「ムーンライト伝説」「愛は勝つ」「涙のキッス」…そして時代は平成へ

 ひなたがお化け屋敷の企画を出したときのBGMはアニメ『美少女戦士セーラームーン』の主題歌、DALI「ムーンライト伝説」(92年/平成4年)。「大月」ひなたが映画村に一筋の「光」を与える。

 大部屋俳優としての長い下積みにくじけそうになっている五十嵐が去った後の休憩室で流れていたのは、KAN「愛は勝つ」(90年/平成2年)。「どんなに困難でくじけそうでも 信じることさ 必ず最後に愛は勝つ」と歌われるが、ひなたと五十嵐の時代劇(自分の進む道)への「愛」が試されている場面だった(第88回)。

「うちいり」で飲んでいる美咲と星川凛太朗(徳重聡)に五十嵐が酔って絡む場面のBGMはサザンオールスターズ「涙のキッス」(92年/平成4年)。

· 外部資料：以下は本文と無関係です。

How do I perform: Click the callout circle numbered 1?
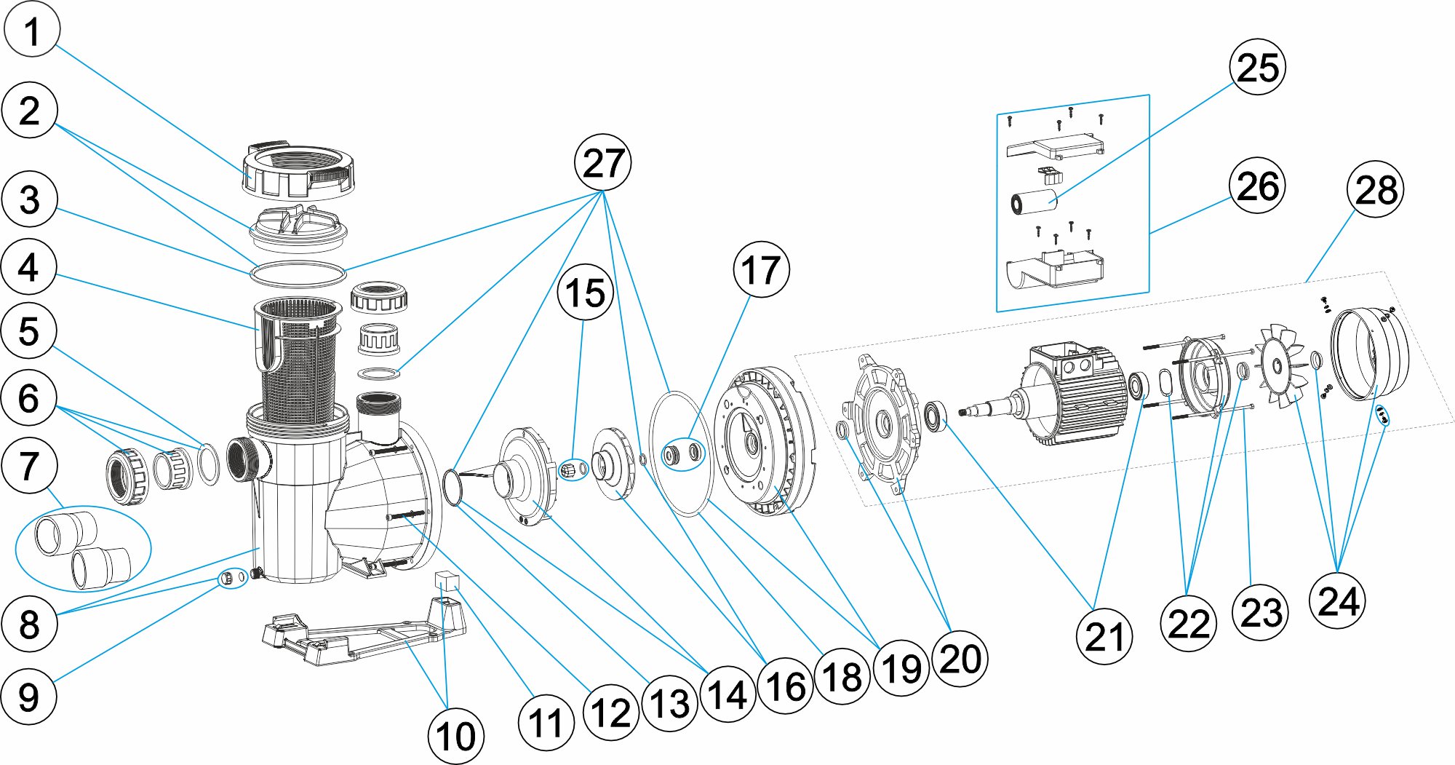31,30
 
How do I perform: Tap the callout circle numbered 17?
761,270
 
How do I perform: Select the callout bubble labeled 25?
1257,67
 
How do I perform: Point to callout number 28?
1375,189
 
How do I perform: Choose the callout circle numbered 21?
1104,637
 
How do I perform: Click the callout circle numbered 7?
29,466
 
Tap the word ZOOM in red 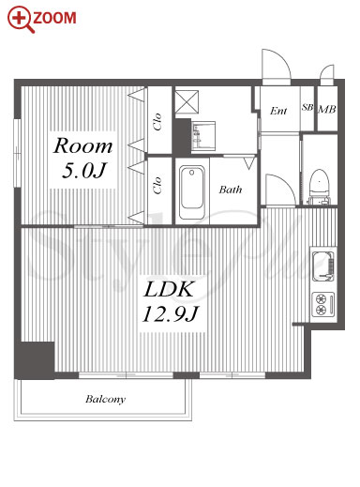coord(54,18)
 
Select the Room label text coord(82,146)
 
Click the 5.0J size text coord(83,171)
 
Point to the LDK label coord(169,289)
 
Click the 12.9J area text coord(170,313)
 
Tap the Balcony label coord(105,399)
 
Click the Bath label coord(231,190)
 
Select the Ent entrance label coord(278,111)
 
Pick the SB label coord(308,107)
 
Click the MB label coord(327,109)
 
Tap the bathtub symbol coord(192,192)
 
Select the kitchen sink coord(323,266)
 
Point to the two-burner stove coord(323,304)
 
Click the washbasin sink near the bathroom coord(203,136)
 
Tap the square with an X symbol coord(187,102)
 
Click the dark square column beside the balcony coord(36,360)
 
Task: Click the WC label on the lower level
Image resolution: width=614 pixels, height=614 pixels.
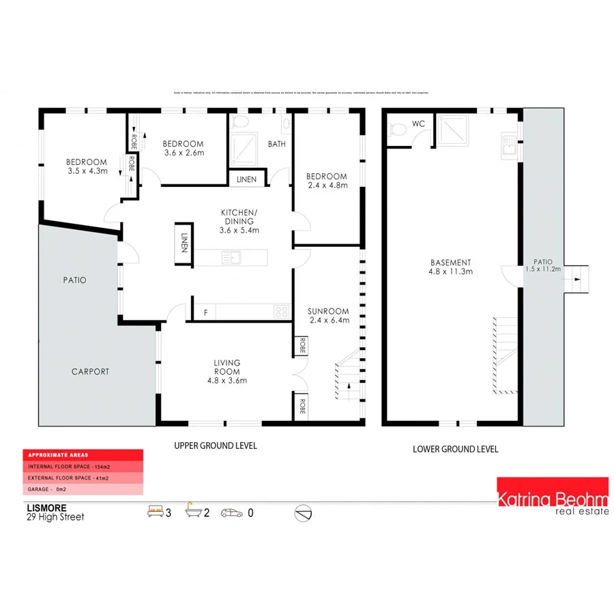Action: coord(418,124)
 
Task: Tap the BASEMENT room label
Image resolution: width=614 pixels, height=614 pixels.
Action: coord(450,263)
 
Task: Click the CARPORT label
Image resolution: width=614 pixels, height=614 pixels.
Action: coord(90,372)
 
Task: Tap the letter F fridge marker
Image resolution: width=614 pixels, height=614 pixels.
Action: coord(206,313)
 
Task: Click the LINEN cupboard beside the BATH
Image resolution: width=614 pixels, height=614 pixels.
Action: coord(246,179)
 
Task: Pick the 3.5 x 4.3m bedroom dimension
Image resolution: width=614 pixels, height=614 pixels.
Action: coord(87,171)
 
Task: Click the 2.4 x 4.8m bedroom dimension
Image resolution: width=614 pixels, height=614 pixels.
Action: coord(327,185)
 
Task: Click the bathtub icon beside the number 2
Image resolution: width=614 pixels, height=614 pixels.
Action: coord(194,512)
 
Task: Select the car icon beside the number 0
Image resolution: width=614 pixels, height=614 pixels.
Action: coord(231,512)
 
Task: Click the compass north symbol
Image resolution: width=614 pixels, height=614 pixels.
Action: coord(304,512)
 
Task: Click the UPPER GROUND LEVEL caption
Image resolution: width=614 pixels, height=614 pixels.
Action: coord(216,445)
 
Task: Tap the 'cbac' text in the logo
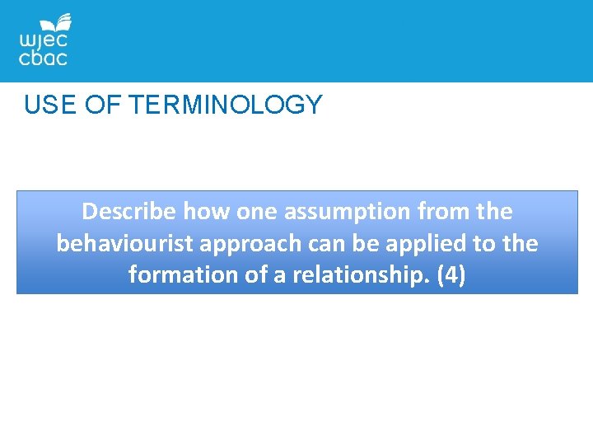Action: tap(43, 58)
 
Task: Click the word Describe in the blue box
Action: tap(129, 212)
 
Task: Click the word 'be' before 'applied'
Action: tap(376, 244)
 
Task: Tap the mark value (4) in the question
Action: tap(451, 275)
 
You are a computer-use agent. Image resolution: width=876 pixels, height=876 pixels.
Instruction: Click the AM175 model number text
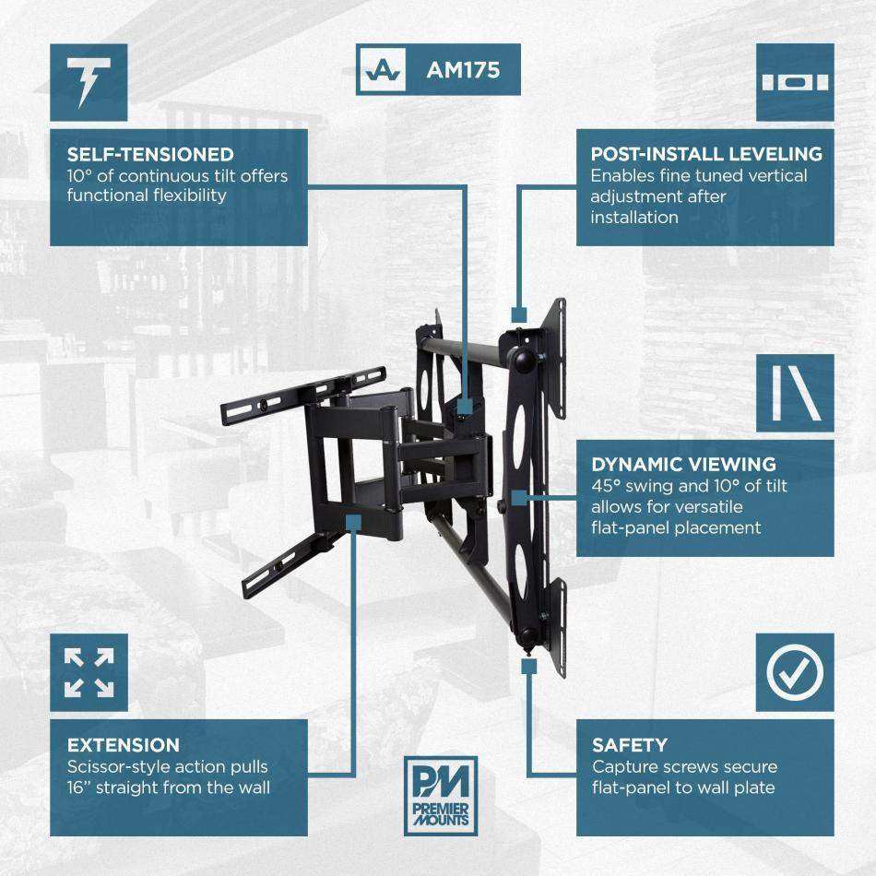click(x=463, y=69)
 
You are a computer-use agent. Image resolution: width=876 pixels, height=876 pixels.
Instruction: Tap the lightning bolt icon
click(x=89, y=82)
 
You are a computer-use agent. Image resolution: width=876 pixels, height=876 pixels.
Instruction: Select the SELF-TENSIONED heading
click(x=150, y=154)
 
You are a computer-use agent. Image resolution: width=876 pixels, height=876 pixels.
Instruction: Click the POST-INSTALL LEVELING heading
click(x=706, y=154)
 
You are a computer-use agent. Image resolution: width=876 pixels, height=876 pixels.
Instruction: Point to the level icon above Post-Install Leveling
click(x=794, y=82)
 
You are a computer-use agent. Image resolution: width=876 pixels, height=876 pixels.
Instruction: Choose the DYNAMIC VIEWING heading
click(x=683, y=465)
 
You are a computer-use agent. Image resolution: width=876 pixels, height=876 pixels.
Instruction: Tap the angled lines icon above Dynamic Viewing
click(x=794, y=393)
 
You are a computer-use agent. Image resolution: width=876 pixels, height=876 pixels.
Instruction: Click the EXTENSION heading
click(x=124, y=745)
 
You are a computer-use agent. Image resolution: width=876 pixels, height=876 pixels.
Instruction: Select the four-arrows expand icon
click(x=89, y=672)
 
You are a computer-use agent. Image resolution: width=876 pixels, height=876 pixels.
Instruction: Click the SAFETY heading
click(x=630, y=745)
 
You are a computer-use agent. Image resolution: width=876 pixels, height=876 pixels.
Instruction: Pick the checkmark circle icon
click(x=794, y=672)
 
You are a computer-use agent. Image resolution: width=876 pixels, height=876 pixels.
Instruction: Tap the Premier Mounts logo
click(x=441, y=795)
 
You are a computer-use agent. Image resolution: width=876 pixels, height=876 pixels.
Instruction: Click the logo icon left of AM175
click(x=382, y=70)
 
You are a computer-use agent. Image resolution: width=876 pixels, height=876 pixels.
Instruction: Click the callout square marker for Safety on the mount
click(x=528, y=666)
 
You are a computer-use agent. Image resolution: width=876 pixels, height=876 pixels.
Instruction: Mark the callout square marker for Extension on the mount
click(x=352, y=522)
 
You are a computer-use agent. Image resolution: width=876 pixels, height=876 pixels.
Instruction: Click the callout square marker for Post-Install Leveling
click(x=518, y=314)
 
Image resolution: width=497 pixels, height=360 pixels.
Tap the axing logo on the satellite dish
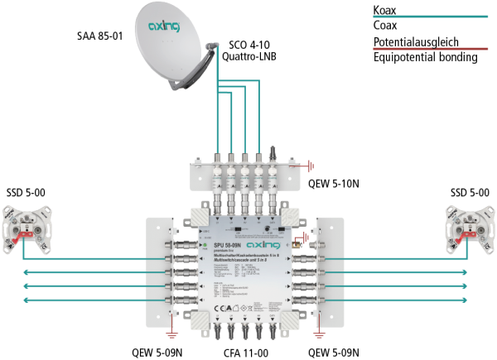click(163, 27)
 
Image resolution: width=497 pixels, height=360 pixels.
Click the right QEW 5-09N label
click(335, 352)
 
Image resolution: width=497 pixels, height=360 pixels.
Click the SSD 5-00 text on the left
click(27, 193)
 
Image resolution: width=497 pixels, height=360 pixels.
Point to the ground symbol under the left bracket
click(171, 334)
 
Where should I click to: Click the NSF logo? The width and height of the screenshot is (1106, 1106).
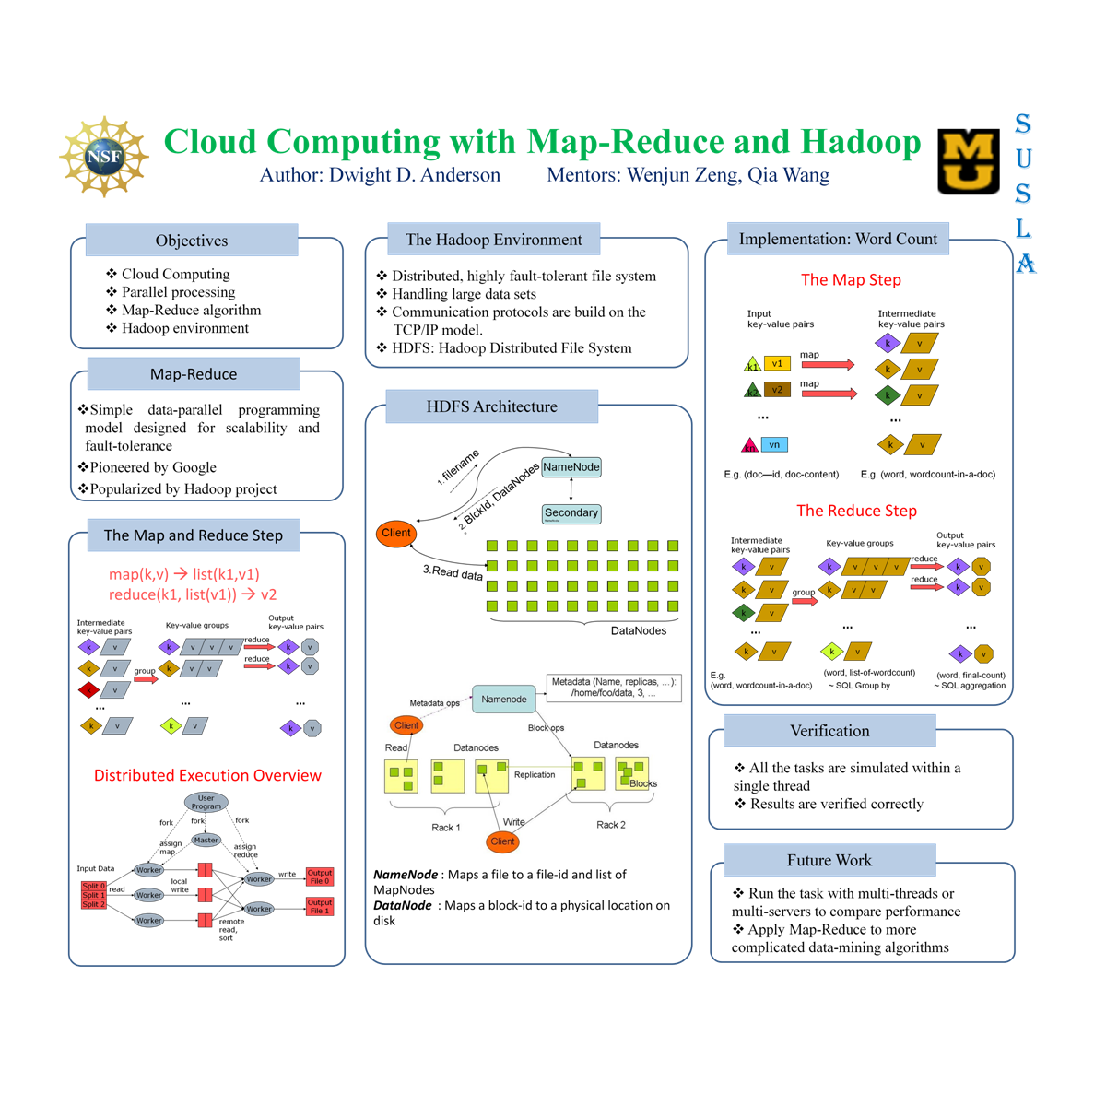tap(104, 157)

ひなたと別れるのは「夏の運命(さだめ)」だったのかもしれない(第89回)。やがて五十嵐はひなたと別れて撮影所を去るが、後にハリウッドのアクション助手として撮影所に戻ってくる。彼の「愛」が勝ったのだろう。

 92年の冬、るいが「あかにし」でテレビを値切る場面で流れるのは山下達郎「クリスマス・イブ」(83年/昭和58年)。88年にJR東海のCMで起用されてリバイバルヒットした。「きっと君は来ない」の「君」は、桃太郎にとっての片思いの相手・藤井小夜子(新川優愛)なのかも。

 年が明けて、動員数が減り続ける映画村の休憩所で流れているのはZARD「負けないで」(93年/平成5年)。滅びゆく時代劇とそこで踏ん張ろうとするひなたへのエールのよう。この後、ひなたは虚無蔵の激励と平川唯一(さだまさし)のアドバイスをもとに英語の勉強を始める(第91回)。

 

朝ドラとも重なっていくひなた

 99年、ひなたが店番をしていた「大月」のラジオから流れるのは速水けんたろう・茂森あゆみ「だんご3兄弟」(99年/平成11年)。「うちいり」で榊原が野田一恵(三浦透子)と話そうと待っているとき、宇多田ヒカル「Automatic」(98年/平成10年)が流れている。榊原の一恵に対する態度は「あいまいな態度がまだ不安にさせるから」という歌詞のとおり(いずれも第100回)。